- **TASK INSTRUCTIONS**
[1] Write out the passage of the court judgment excerpt word for word, starting with "It was suggested" and going on through "more about it.".
[2] Continue the court judgment excerpt from the point where it ends.

- **SOURCE DOCUMENT**
· · · · · · ·

In this case Mr Devlin submitted that there are clear errors of law which go to the root of the decision making process.
"It appears that he was clearly backtracking, having been caught out in the reasons for the refusal letter. I do not accept that the appellant was aware of the shootings, or that they were not reported immediately following the election. His position has radically altered from saying he saw the shootings to saying he heard about them. Either he saw them or he did not. I do not accept that there were any shootings on 13 June 2009."
It was suggested in the course of argument that the change of position came about as a result of the wrong date for the killings at the demonstration being put to the petitioner in the course of the hearing before the immigration judge. As Mr Gill conceded that might have been a serious consideration. In that situation the petitioner might very well have been tempted to dissemble in the face of an assertion of fact by a person in authority which later turned out to be wrong. However during the adjournment Mr Gill produced the immigration judge's note and it was clear that the change of position noted by the immigration judge came about unprompted. That was not challenged by Mr Devlin. Accordingly I say no more about it.

· · · · · · ·

- **DATA SHOWN**

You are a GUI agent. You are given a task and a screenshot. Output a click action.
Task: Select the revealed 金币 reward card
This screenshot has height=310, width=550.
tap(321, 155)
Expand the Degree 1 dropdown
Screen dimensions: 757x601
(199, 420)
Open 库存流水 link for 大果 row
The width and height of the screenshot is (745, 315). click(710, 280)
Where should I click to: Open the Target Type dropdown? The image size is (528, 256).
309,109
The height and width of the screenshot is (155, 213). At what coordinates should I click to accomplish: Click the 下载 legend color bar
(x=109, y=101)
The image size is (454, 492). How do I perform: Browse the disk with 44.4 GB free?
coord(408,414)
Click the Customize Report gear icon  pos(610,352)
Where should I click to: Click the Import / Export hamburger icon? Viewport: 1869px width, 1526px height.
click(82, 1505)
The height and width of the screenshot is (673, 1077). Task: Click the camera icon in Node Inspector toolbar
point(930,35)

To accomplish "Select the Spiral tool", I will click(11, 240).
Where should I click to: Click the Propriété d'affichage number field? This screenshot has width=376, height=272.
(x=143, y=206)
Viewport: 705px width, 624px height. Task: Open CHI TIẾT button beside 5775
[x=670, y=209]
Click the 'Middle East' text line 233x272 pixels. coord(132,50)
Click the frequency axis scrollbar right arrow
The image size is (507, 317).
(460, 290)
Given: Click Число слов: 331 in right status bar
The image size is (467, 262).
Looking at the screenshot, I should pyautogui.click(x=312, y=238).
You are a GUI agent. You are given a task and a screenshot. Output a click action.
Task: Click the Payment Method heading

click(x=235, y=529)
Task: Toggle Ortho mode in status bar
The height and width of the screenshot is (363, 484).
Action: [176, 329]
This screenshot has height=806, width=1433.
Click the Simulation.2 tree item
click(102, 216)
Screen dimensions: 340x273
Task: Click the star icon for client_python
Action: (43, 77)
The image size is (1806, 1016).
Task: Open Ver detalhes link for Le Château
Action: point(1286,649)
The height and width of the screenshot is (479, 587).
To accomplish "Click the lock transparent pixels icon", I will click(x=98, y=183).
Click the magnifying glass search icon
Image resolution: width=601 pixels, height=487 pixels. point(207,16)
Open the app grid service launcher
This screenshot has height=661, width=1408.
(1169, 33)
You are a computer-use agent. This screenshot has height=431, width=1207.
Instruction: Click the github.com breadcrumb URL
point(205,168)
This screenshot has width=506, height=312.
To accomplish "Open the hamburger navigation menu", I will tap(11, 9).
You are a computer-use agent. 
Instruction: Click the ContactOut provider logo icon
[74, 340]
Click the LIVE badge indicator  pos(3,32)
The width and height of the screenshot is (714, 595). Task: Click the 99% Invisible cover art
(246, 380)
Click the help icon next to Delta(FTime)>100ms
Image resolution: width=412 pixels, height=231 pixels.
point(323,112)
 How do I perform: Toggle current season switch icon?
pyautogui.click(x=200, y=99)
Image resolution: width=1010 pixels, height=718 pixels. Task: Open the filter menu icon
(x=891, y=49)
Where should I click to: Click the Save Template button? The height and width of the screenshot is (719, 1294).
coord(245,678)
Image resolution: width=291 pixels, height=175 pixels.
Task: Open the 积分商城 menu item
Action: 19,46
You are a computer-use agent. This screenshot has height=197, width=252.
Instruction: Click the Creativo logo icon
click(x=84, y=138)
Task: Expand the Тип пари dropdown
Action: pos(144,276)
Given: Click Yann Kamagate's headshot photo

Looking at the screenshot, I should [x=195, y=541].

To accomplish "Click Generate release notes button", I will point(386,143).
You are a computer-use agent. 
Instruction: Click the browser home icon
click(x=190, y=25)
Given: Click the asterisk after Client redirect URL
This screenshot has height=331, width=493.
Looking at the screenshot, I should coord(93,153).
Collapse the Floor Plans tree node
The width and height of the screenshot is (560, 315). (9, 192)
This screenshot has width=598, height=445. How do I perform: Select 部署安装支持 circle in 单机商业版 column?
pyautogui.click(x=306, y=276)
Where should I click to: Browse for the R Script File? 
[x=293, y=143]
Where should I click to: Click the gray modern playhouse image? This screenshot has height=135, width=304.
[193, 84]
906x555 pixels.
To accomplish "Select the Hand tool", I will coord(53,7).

· · · · · · ·

- **ANSWERS GIVEN**
[1]
It was suggested in the course of argument that the change of position came about as a result of the wrong date for the killings at the demonstration being put to the petitioner in the course of the hearing before the immigration judge. As Mr Gill conceded that might have been a serious consideration. In that situation the petitioner might very well have been tempted to dissemble in the face of an assertion of fact by a person in authority which later turned out to be wrong. However during the adjournment Mr Gill produced the immigration judge's note and it was clear that the change of position noted by the immigration judge came about unprompted. That was not challenged by Mr Devlin. Accordingly I say no more about it.

[2]
[10] More importantly
perhaps under this ground of appeal is the issue of the immigration judge's
treatment of section 8 of the Asylum and Immigration (Treatment of
Claimants etc) Act 2004 (the 2004 Act). Mr Devlin said that the
petitioner had been brought into this country in the back of a lorry. He had
no reasonable opportunity until the lorry was stopped by the police on the
motorway to make a claim for asylum. On a proper analysis of paragraph 15
the immigration judge had not considered whether or not section 8 did
apply. There was no evidential basis to say that the petitioner would not have
claimed asylum. He referred me to the case of JT (Cameroon) v The
Secretary of State for the Home Department 2009 1 WLR 1411 where the Court
of Appeal held that on a true construction, although section 8 factors
should be taken into account in assessing credibility and were capable of
changing it, the section did not dictate that relevant damage to credibility
inevitably resulted. Accordingly section 8(1) is to be read as if the
qualifying word "potentially" was there. Mr Devlin also submitted that
section 8 does not affect the general process of deriving facts from
evidence; SM (section 8 - Judges Process) Iran [2005] Imm AR 673 (Immigration Appeal Tribunal). Accordingly Mr Devlin submitted
that the immigration judge erred in her application of section 8. Even if
section 8(6) did not apply she failed to give adequate or compelling
reasons as to why this seriously damaged his credibility.
"I consider that the common sense, rationality, practical experience and general information to be imputed to a reasonable adjudicator are of only very limited use when it comes to making judgments about the likely behaviour of the Sudanese security forces given the terms of the CIPU report."
He continued, "I cannot avoid the conclusion that for all that appears in his reasoning what the adjudicator did was to engage in speculation." A similar point had been made by Keane LJ in Y v Secretary of State for the Home Department 2006 EWCA Civ 1223 at paragraph 25.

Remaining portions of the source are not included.